As part of his training routine for the Los Angeles Marathon, Joe D'Amico logged 16 miles in the morning. Craving a snackwrap, he stopped at a local McDonald's to refuel after his workout.
His fast food is not a special treat: D'Amico is eating McDonald's, and only McDonald's, to prepare for his next 26.2-mile race.
"I'm not out to prove anything or disprove anything," said the veteran marathoner from Palatine, Ill. "It's really an experiment of one."
It's not "Super Size Me" or "Fast Food Nation." It's the McRunner challenge. D'Amico, who is deep into a 30-day diet of hamburgers, french fries and anything else the Golden Arches has to offer, is documenting his every bite on his blog, "Confessions of a Drive-Thru Runner."
Sporting his "McLovin'" T-shirt, D'Amico said he was curious to see what would happen if he went on an all-McDonald's diet for 30 days. How would he feel? How would it affect his running?
So far, "it's turned out to be a terrific learning experience," D'Amico said. "I think it's really pushed my thinking on how fuel affects my body and what's needed for running. So it's been really positive."
With more than a week of McDonald's to go, D'Amico said, he is not getting sick of his fast food. According to his "McTracker," he's stopped at 20 unique restaurants, and experiments with different menu items. To stay healthy, he drinks non-McDonald's water, takes a daily multivitamin, and uses energy gels on his long runs.
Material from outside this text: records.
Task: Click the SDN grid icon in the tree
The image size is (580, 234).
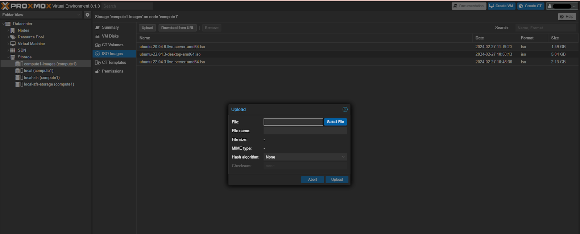Action: click(x=13, y=50)
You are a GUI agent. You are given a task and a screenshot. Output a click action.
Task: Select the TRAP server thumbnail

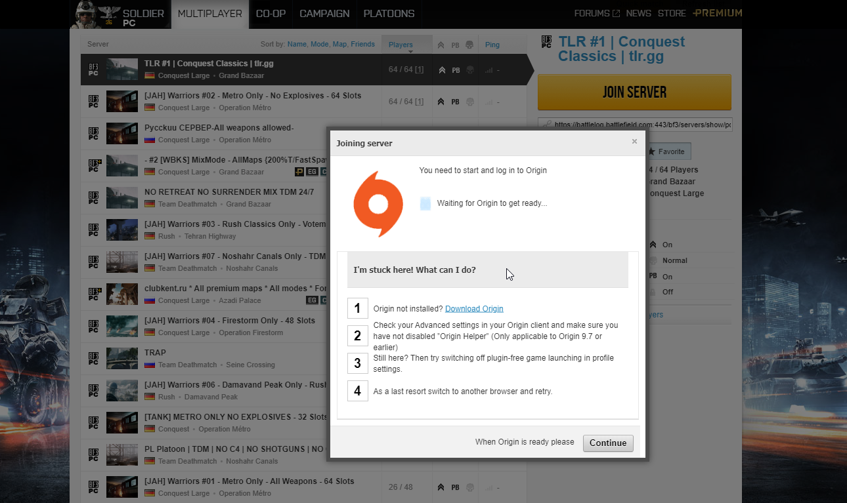click(x=121, y=358)
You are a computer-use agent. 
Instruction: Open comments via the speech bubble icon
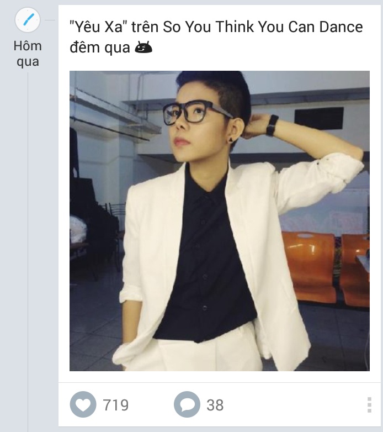pos(187,405)
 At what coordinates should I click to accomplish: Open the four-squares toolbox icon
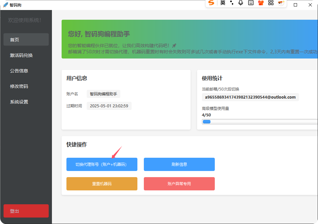click(x=271, y=3)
The diet has definitely gotten the attention of some of D'Amico's fellow runners, who are more likely to get their energy from pasta and other complex carbohydrates. But McRunner says he's found all the fuel he needs on McDonald's menu.
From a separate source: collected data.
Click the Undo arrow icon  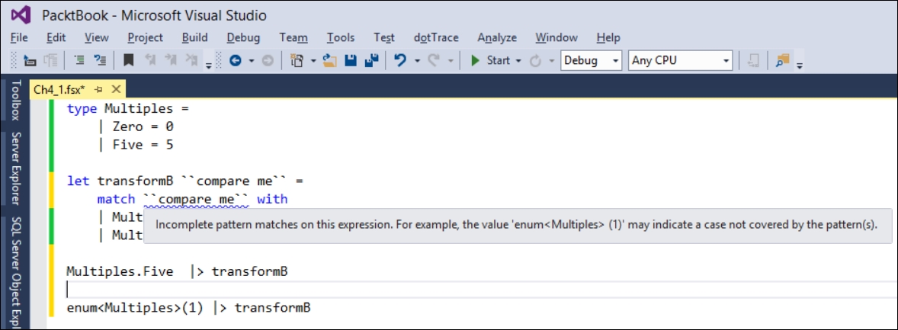(x=401, y=60)
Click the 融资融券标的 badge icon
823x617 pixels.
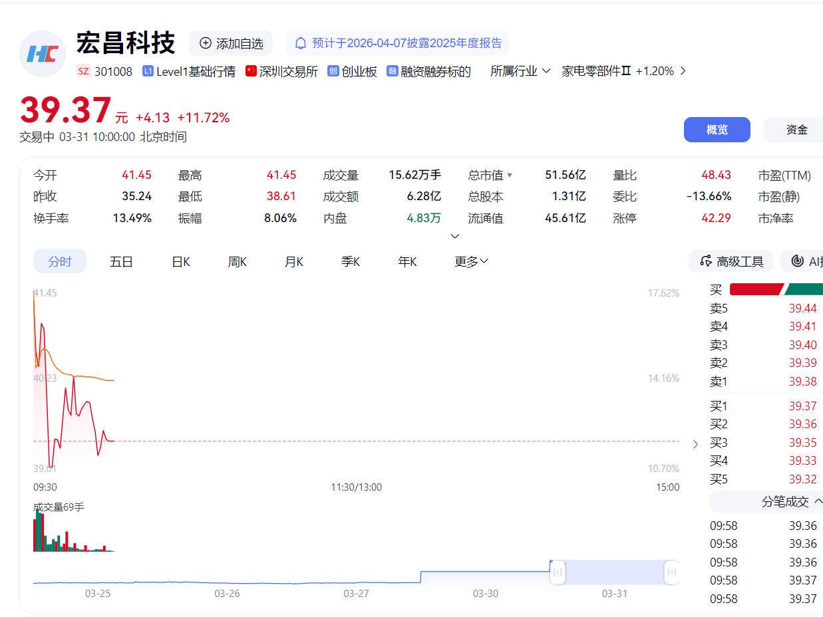coord(393,71)
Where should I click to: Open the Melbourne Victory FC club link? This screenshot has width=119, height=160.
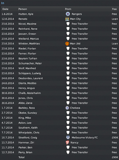(x=85, y=138)
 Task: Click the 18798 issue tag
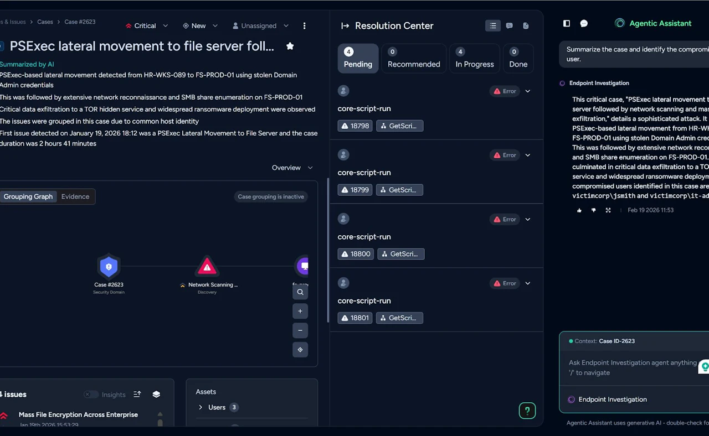[355, 126]
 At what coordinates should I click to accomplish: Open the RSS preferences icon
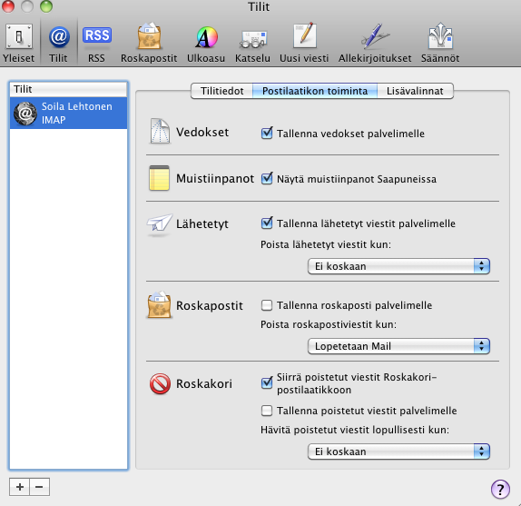[x=96, y=43]

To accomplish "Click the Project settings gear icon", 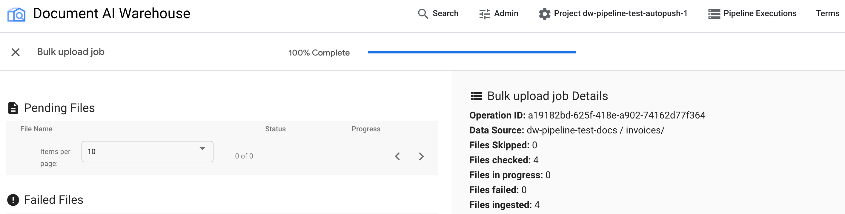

A typical day might begin with a plain bagel, a few hotcakes and an Egg McMuffin. For lunch, a hamburger or two and some fries, washed down a 32-ounce Coke, a giant cup D'Amico calls "the Bucket." In the evening, he'll have a grilled chicken sandwich and a side salad, with some cookies for desert.
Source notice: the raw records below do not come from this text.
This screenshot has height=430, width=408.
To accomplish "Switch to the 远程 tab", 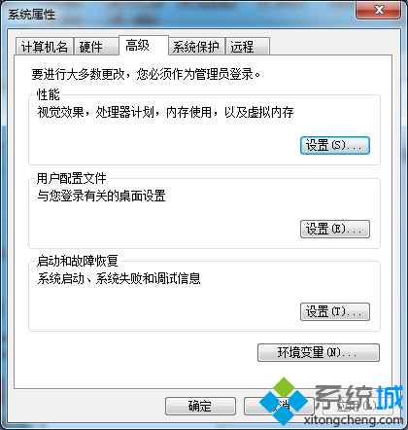I will pos(248,47).
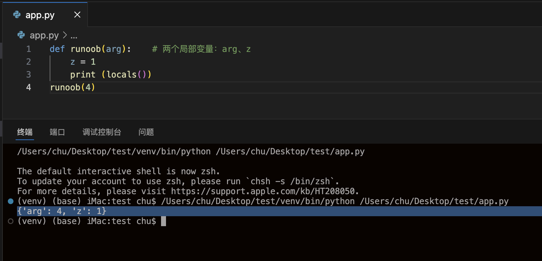Screen dimensions: 542x261
Task: Open the breadcrumb ellipsis symbol dropdown
Action: click(74, 36)
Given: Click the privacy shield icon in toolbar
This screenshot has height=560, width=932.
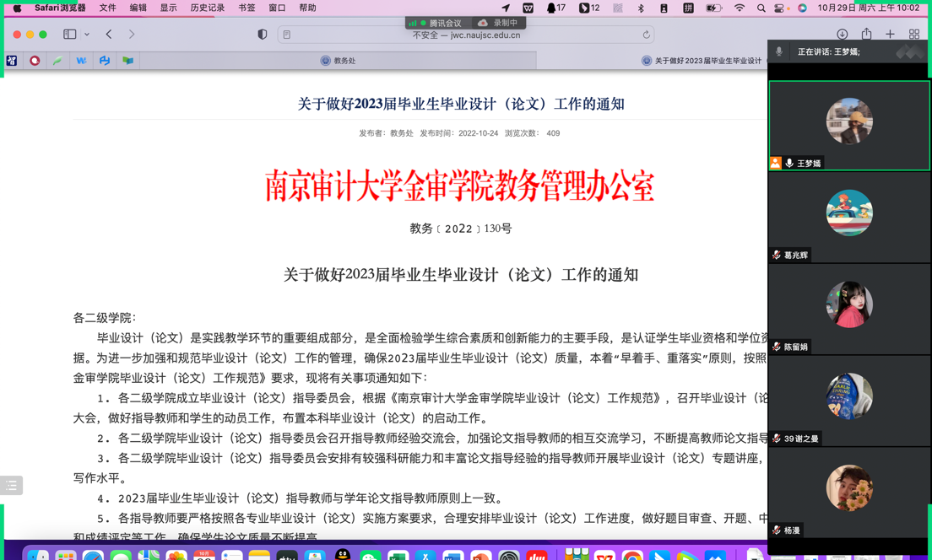Looking at the screenshot, I should click(x=263, y=35).
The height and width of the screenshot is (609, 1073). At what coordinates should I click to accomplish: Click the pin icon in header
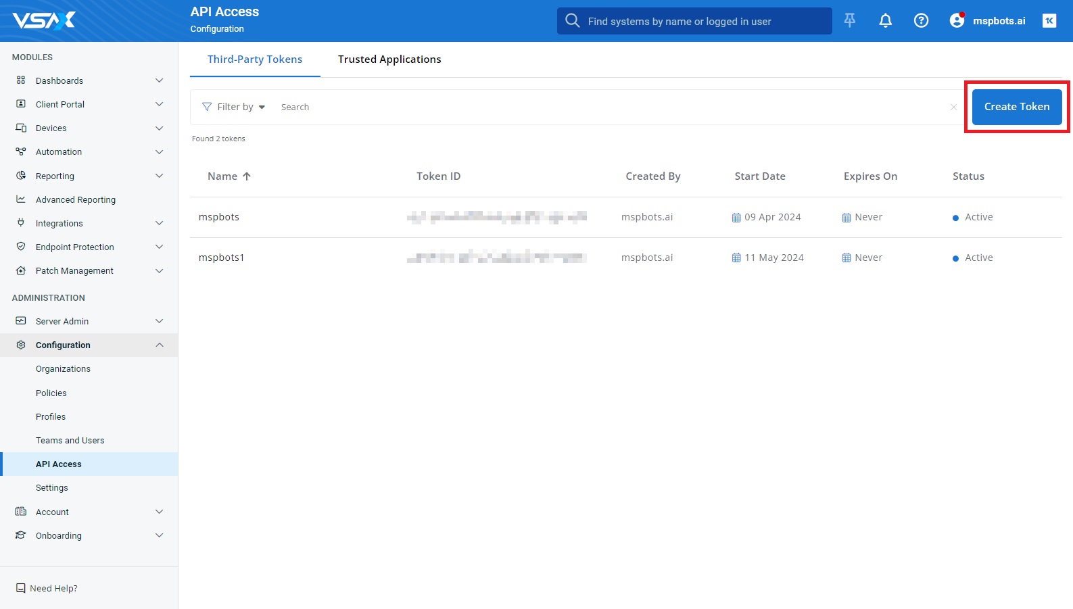tap(850, 21)
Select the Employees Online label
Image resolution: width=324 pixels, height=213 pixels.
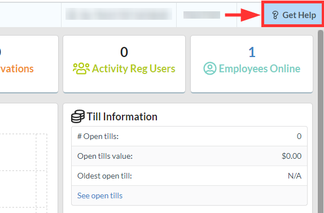[260, 69]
It's not what Dr. Bill Pierce, the co-founder of the Furman Institute of Running and Scientific Training in Greenville, S.C., considers a healthy diet. But taking a look at D'Amico's food diary, Pierce found the McRunner diet provides the proportion of macronutrients -- carbohydrates, fat, and protein -- ideal for marathon training.
D'Amico, running 80 to100 miles a week, certainly is burning off the thousands of calories he's taking in.
"Typically, you want your macronutrients to be 60 to 65 percent carbohydrates, 20 to 25 percent fat, and about 15 percent protein," he said.
His McDonald's meals are not that far off, but the food D'Amico is using to get those nutrients is "not what would be recommended."
Usually, a marathoner would eat lean protein and complex grains, said Pierce, the co-author of "Run Less, Run Faster" who's completed 36 marathons himself.
Runners from around the world visit FIRST for assessment and training advice and education, Pierce said. If McRunner visits their campus, Pierce would like to get him in the lab and do a physiological assessment, and that he would provide "very healthy meals -- we won't venture to the Golden Arches."
D'Amico told his doctor about his plan before he started the McRunner challenge, and took a baseline blood test. He isn't recommending his training plan and diet to anyone. This experiment is just a personal test.
Will his meal choices affect his performance in the marathon, his 15th, on March 20?